:: REQUIRED WORK ::
Your answer must be the exact lines from the one holding "Instruction: Add emoji" through the last line of the records below, with no pictures.

:: SOURCE MATERIAL ::
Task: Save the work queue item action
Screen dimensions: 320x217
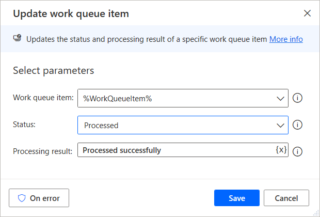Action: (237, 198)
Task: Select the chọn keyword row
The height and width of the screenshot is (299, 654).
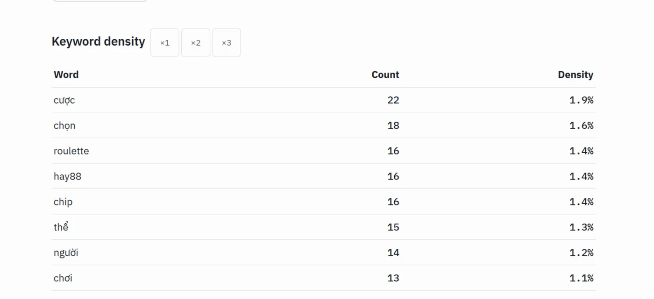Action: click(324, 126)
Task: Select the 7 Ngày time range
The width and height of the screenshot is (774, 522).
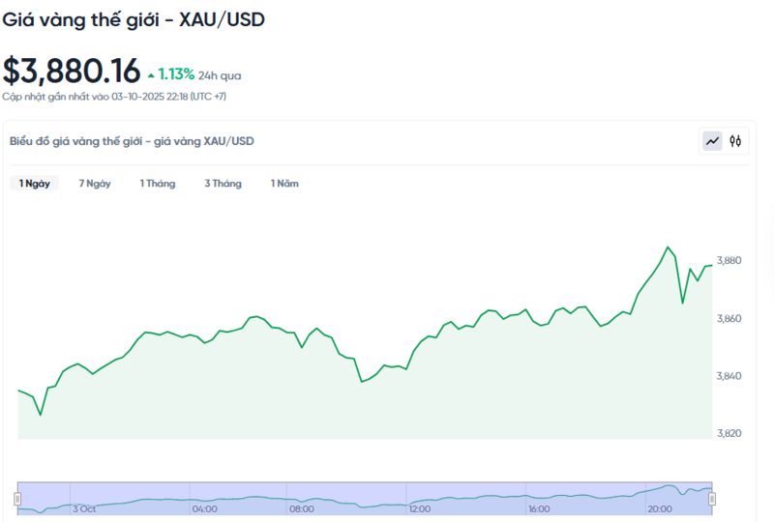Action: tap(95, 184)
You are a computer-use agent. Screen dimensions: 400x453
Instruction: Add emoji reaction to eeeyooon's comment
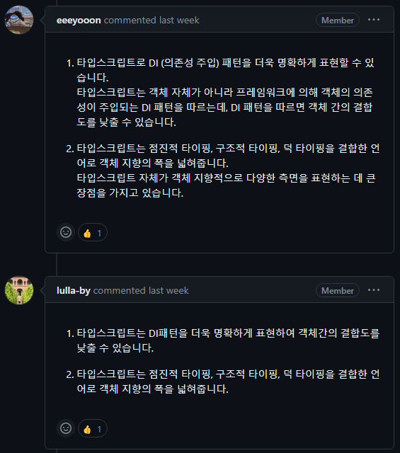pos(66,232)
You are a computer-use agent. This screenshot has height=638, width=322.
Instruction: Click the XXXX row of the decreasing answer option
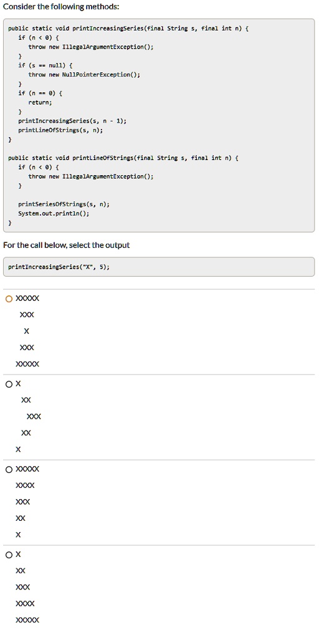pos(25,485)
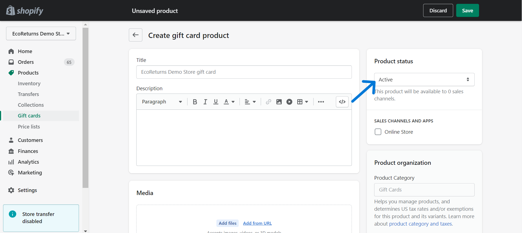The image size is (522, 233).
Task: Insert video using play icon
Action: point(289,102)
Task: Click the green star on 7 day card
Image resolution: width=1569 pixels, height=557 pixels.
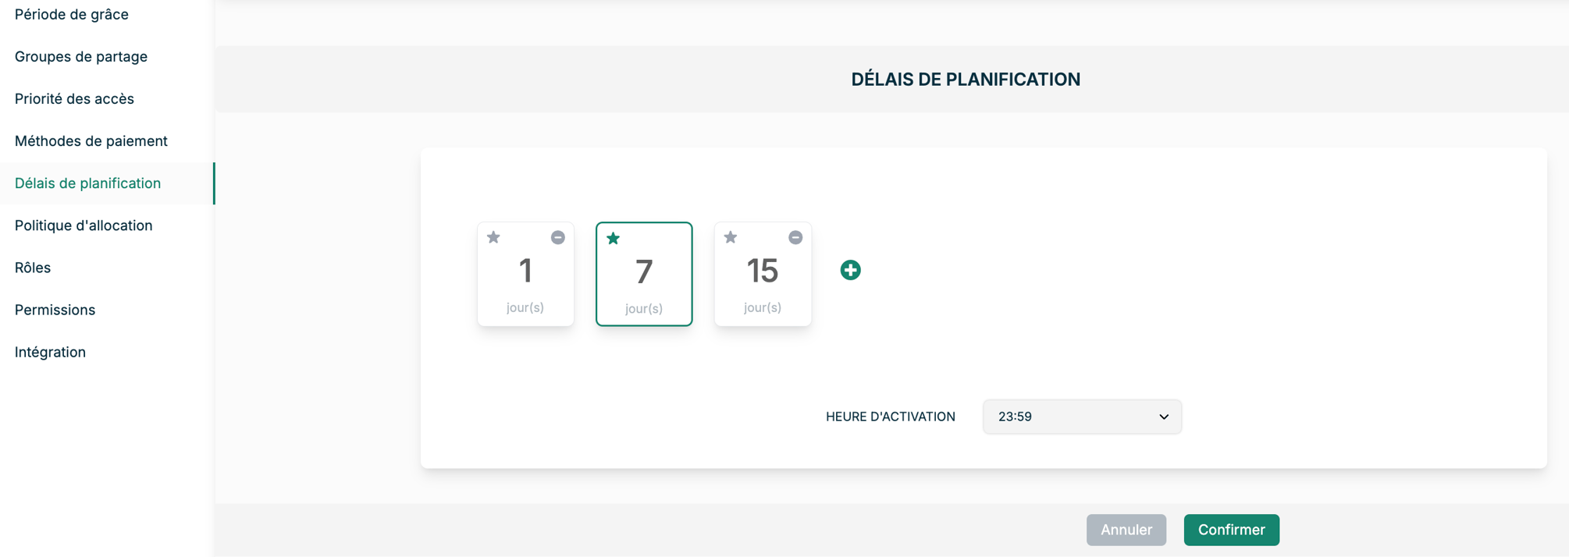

:: SOLUTION FOR THIS TASK ::
Instruction: Add emoji reaction to eeeyooon's comment
pos(66,232)
You are a computer-use agent. This screenshot has height=638, width=322.
Instruction: Click the XXXX row of the decreasing answer option
pos(25,485)
The image size is (522, 233).
Task: Insert video using play icon
Action: point(289,102)
Task: Click the green star on 7 day card
Image resolution: width=1569 pixels, height=557 pixels.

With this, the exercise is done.